Prompt: Once the images are set aside, write out the rest of the records exactly.

(Records from a data collection)
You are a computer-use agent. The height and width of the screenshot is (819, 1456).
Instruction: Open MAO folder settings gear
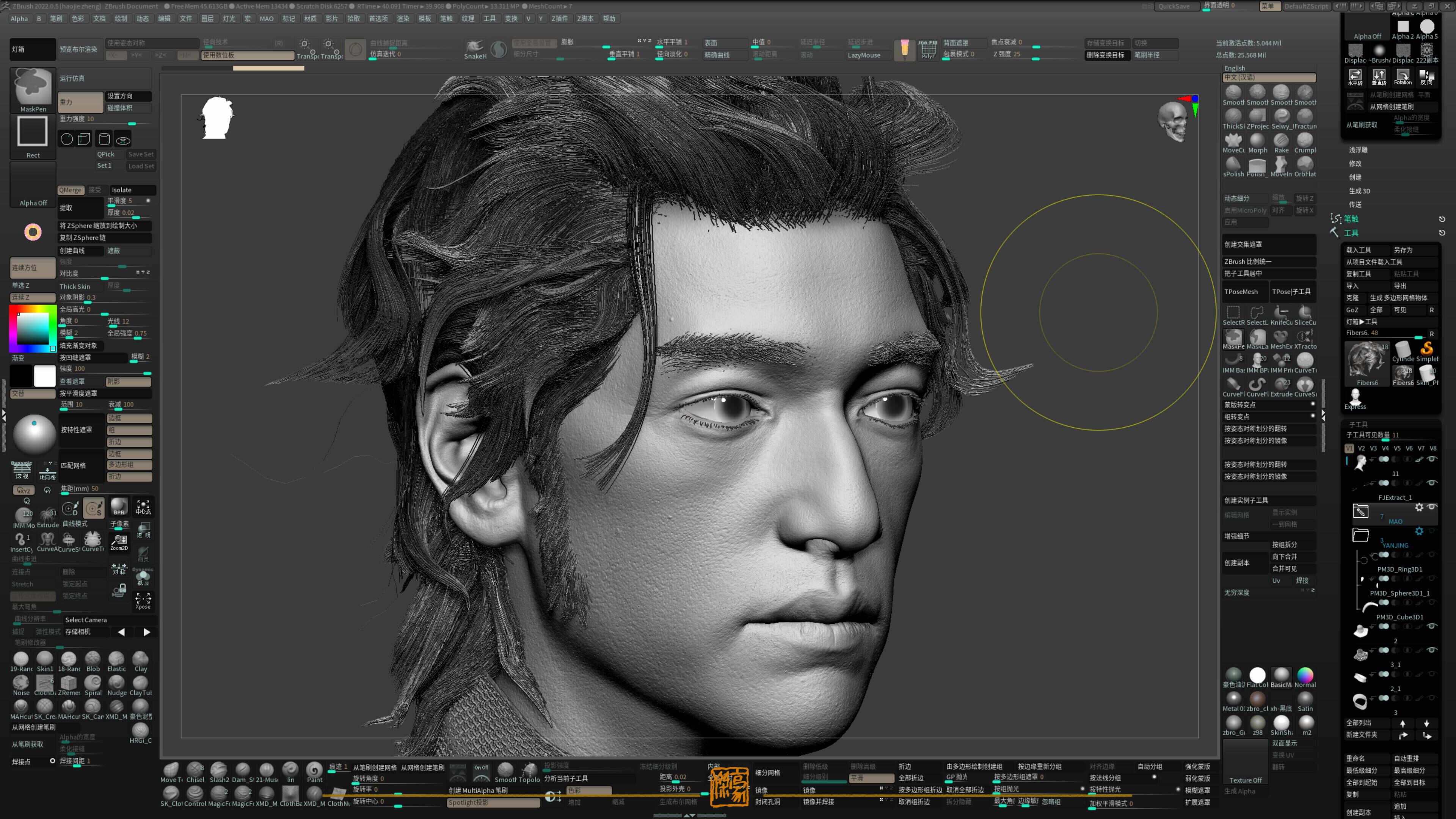point(1419,507)
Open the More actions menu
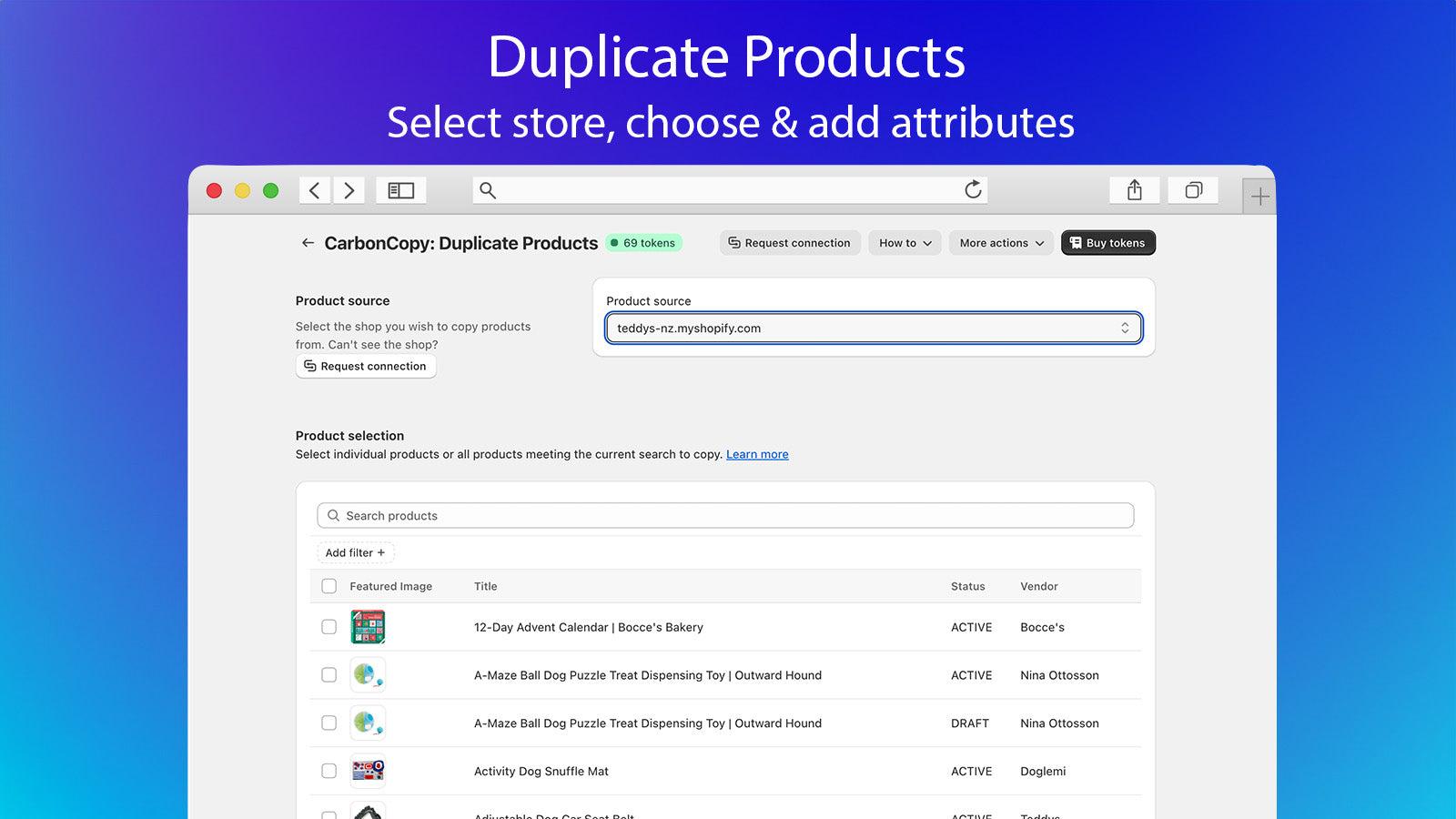 [x=1000, y=243]
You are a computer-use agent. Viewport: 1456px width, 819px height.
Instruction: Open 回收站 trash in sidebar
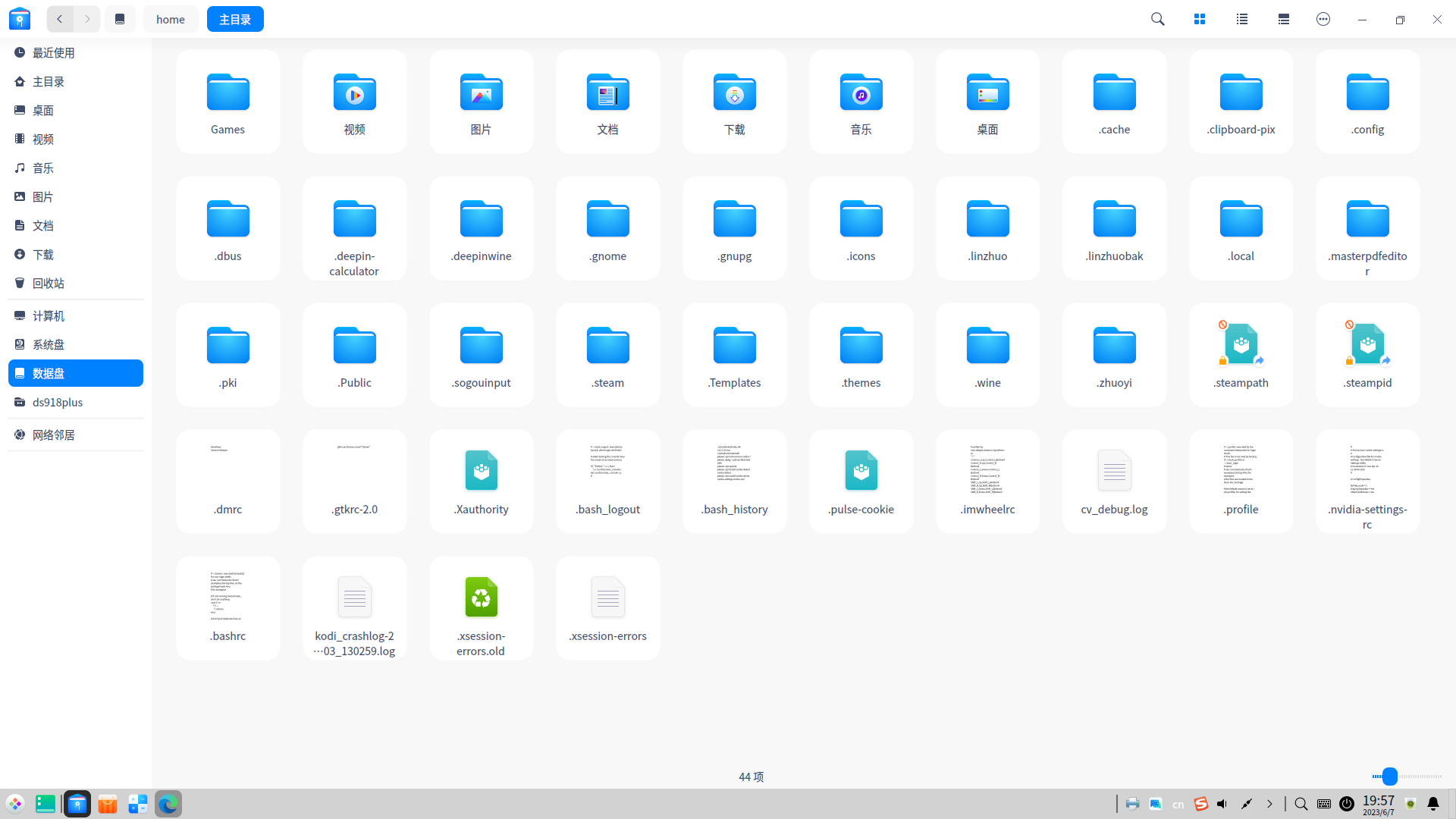click(x=48, y=283)
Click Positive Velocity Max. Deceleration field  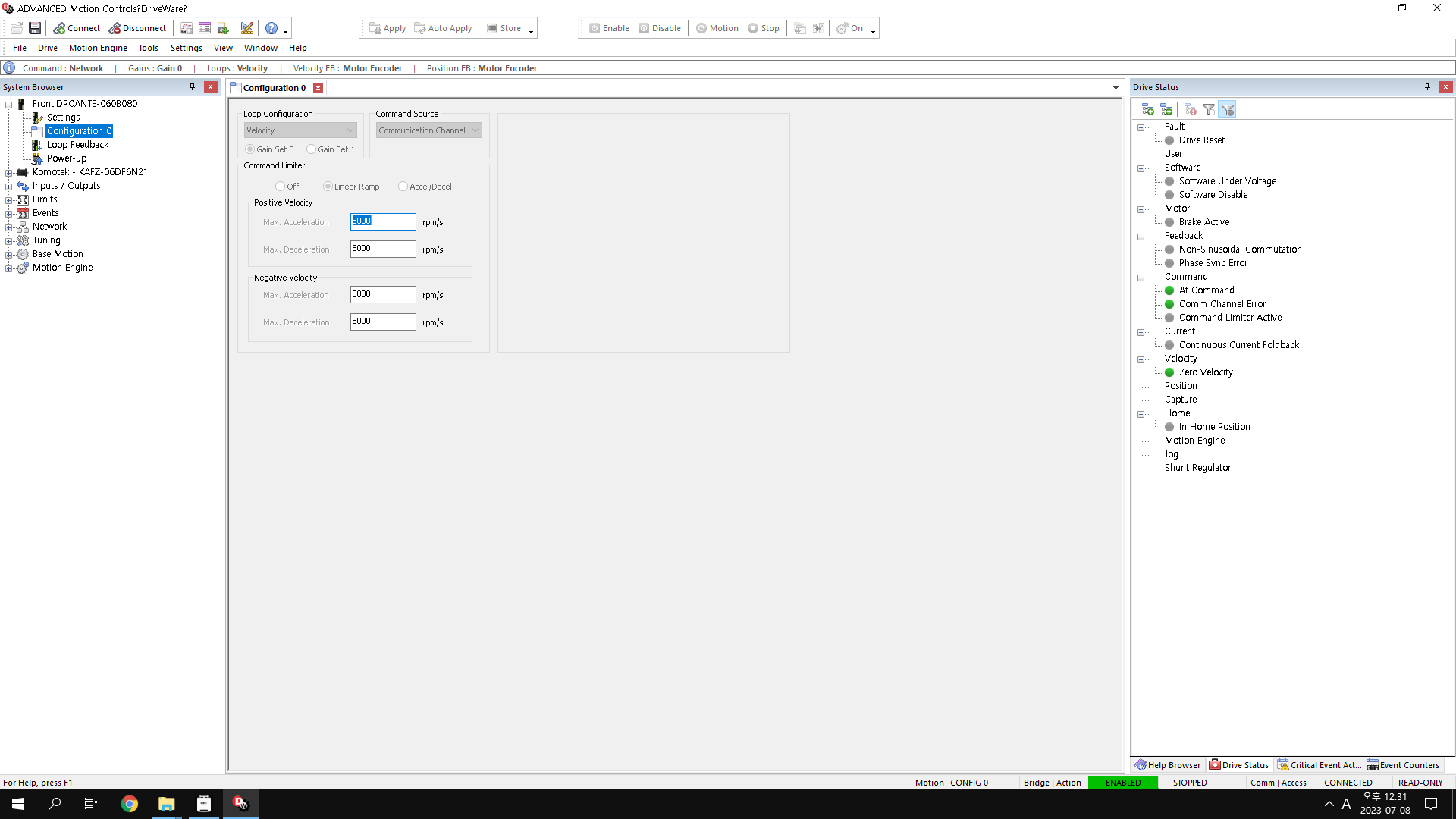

Answer to this exercise:
You are a computer-use agent. The height and width of the screenshot is (819, 1456).
Instruction: Open MAO folder settings gear
point(1419,507)
Open the More actions menu
 [x=1000, y=243]
You are a computer-use agent. Viewport: 1456px width, 819px height.
Instruction: Open 回收站 trash in sidebar
click(x=48, y=283)
Click Positive Velocity Max. Deceleration field  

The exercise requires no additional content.